### Assigned task
Every line from the one holding "You are a GUI" through the last line of the records must be retyped exactly, and no other line or picture may appear in the copy.

### Stored data

........

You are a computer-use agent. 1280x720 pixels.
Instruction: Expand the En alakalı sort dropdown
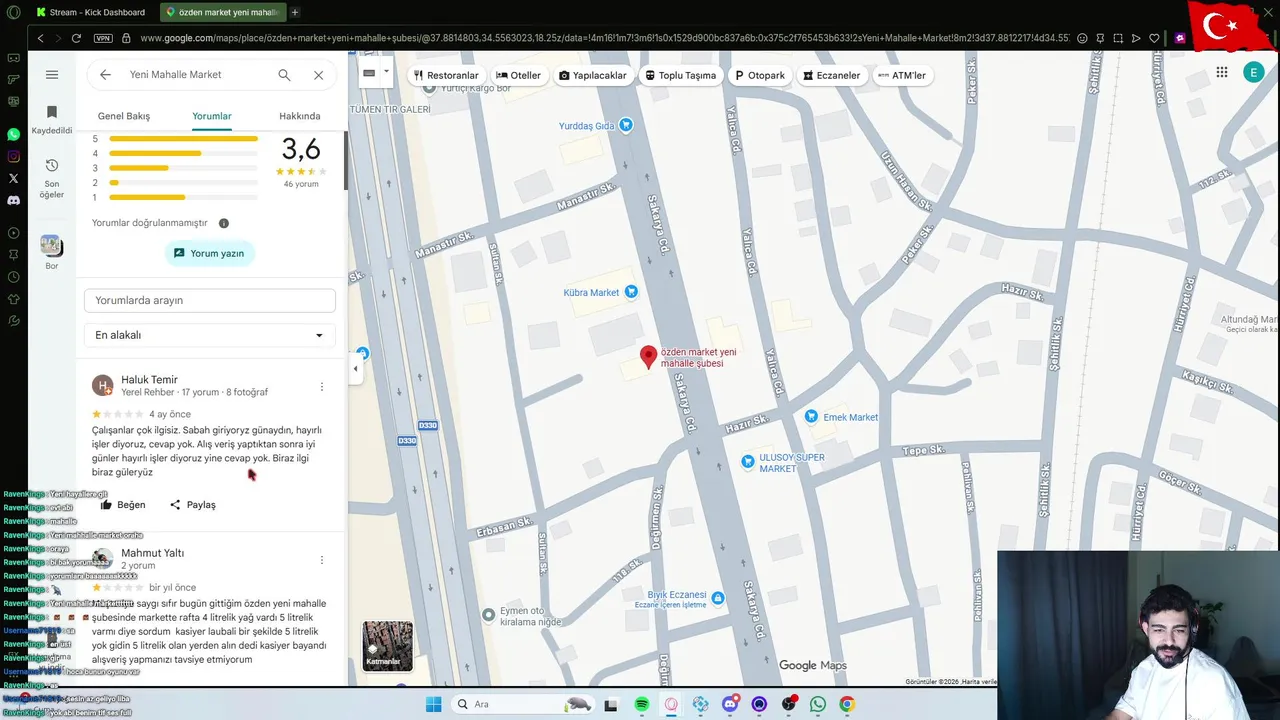coord(210,335)
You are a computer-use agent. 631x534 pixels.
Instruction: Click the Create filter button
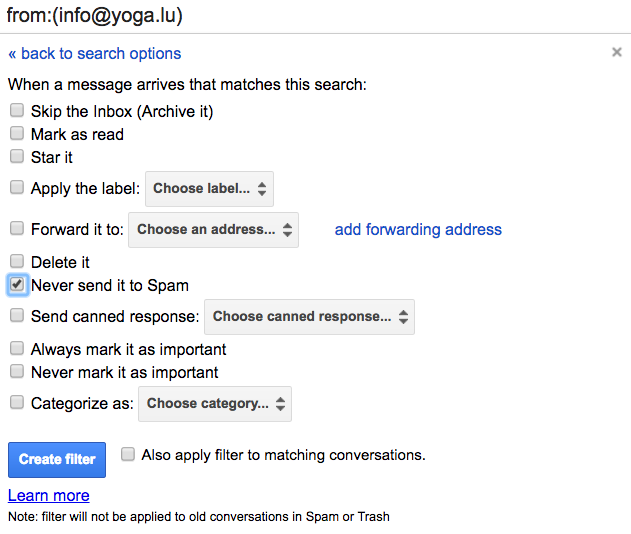pos(57,460)
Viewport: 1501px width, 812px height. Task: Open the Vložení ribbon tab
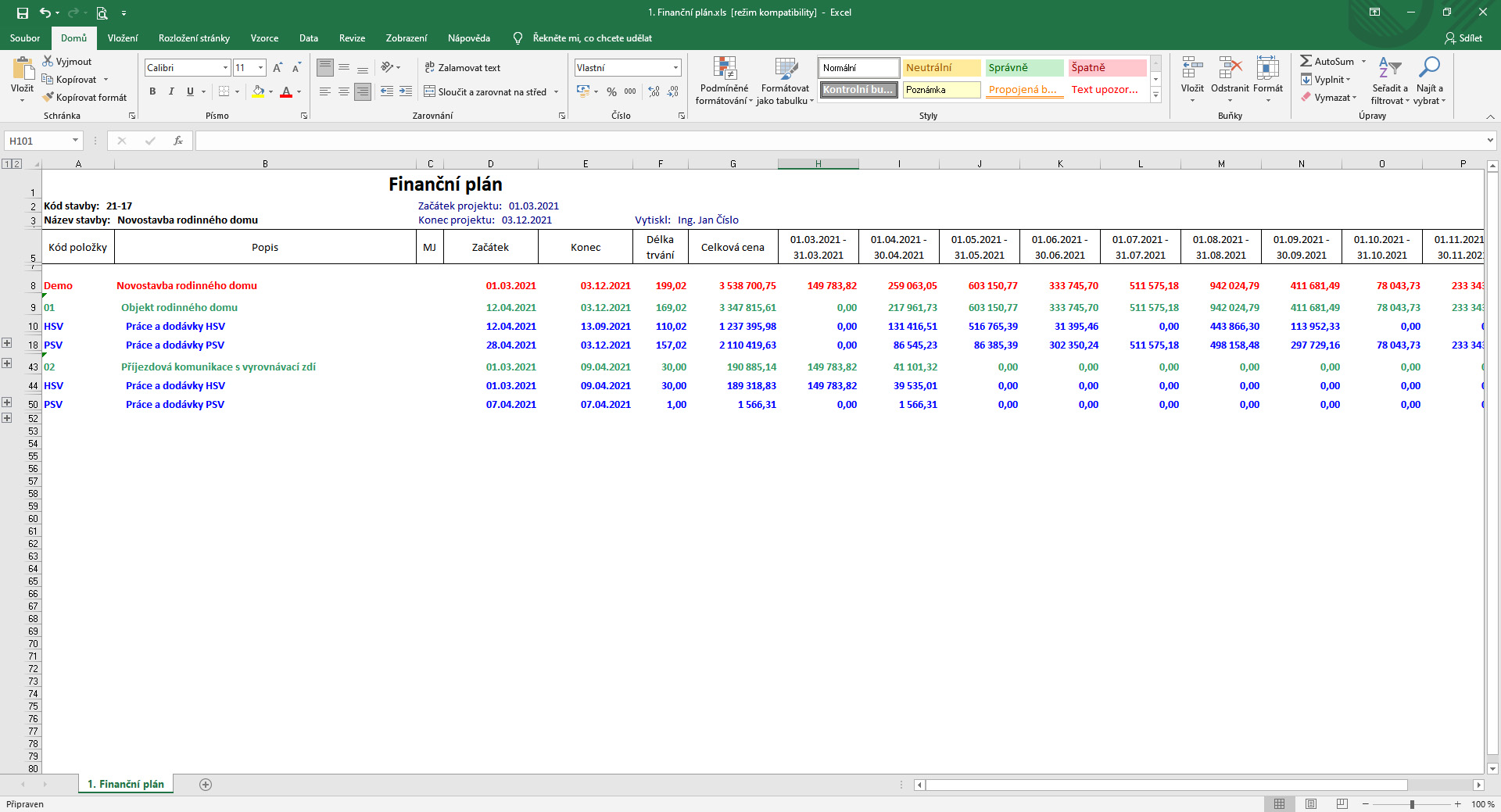click(123, 38)
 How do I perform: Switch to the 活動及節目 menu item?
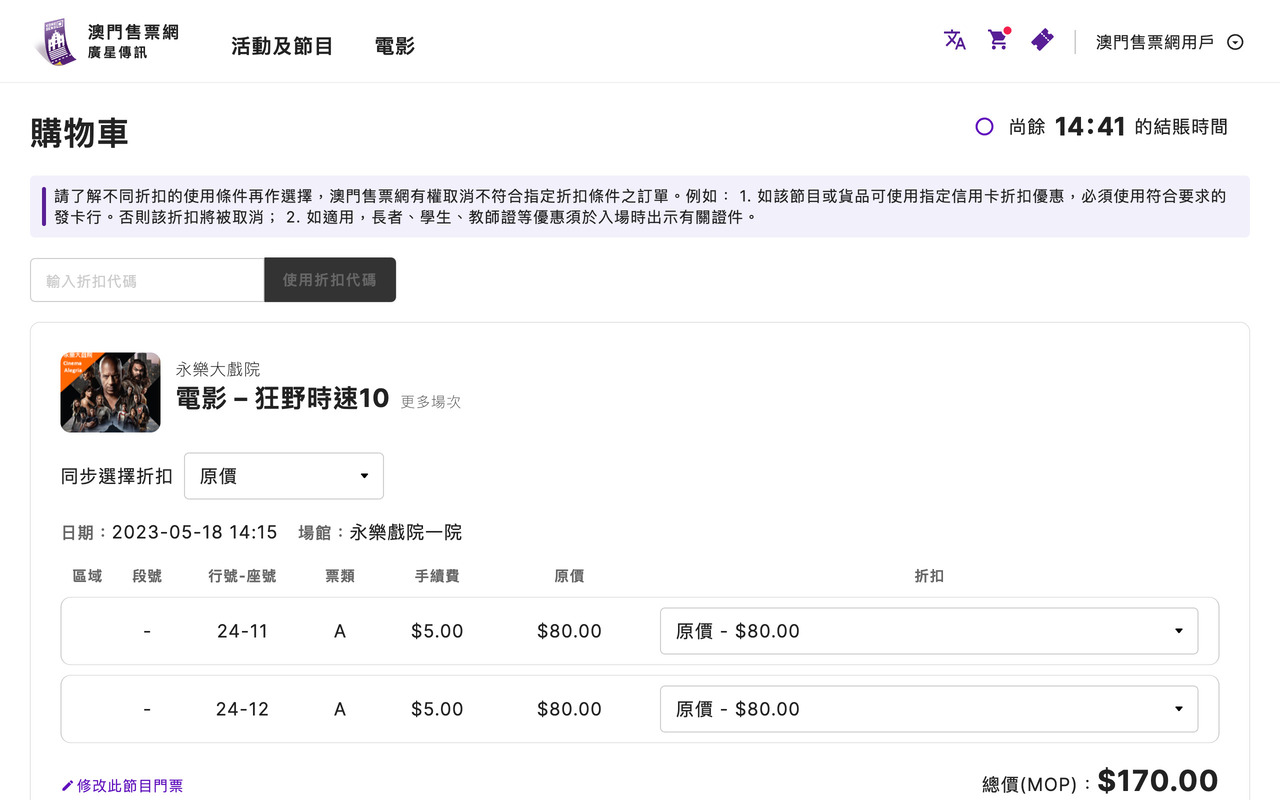point(281,45)
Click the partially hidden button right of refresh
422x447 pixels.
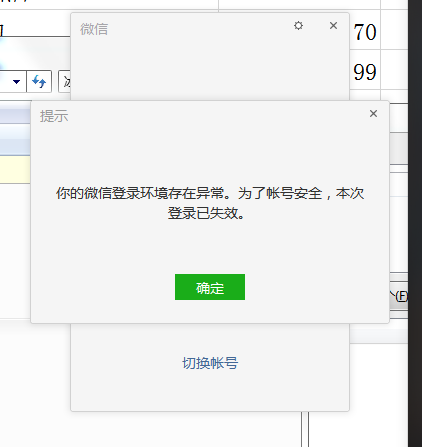(65, 81)
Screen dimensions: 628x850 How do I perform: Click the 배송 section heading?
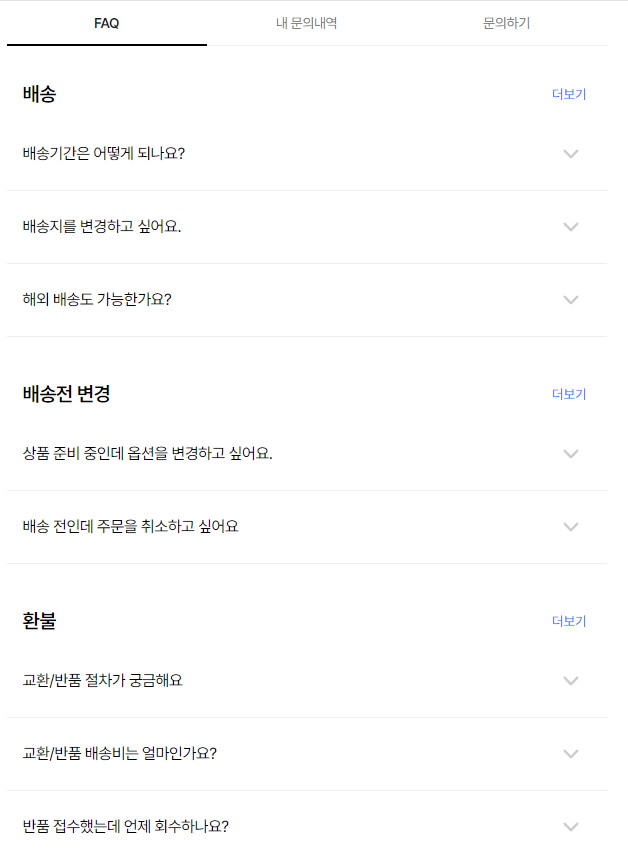coord(40,93)
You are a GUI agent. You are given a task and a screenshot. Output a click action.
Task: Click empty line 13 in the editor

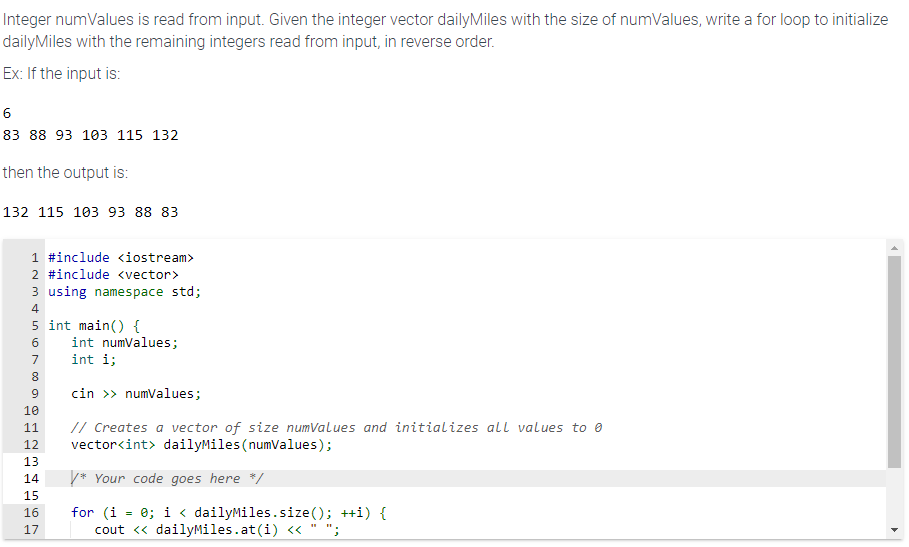tap(464, 462)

........

### Finished exercise
You are a GUI agent. You are given a task and a screenshot. Output a click action.
Task: Click empty line 13 in the editor

tap(464, 462)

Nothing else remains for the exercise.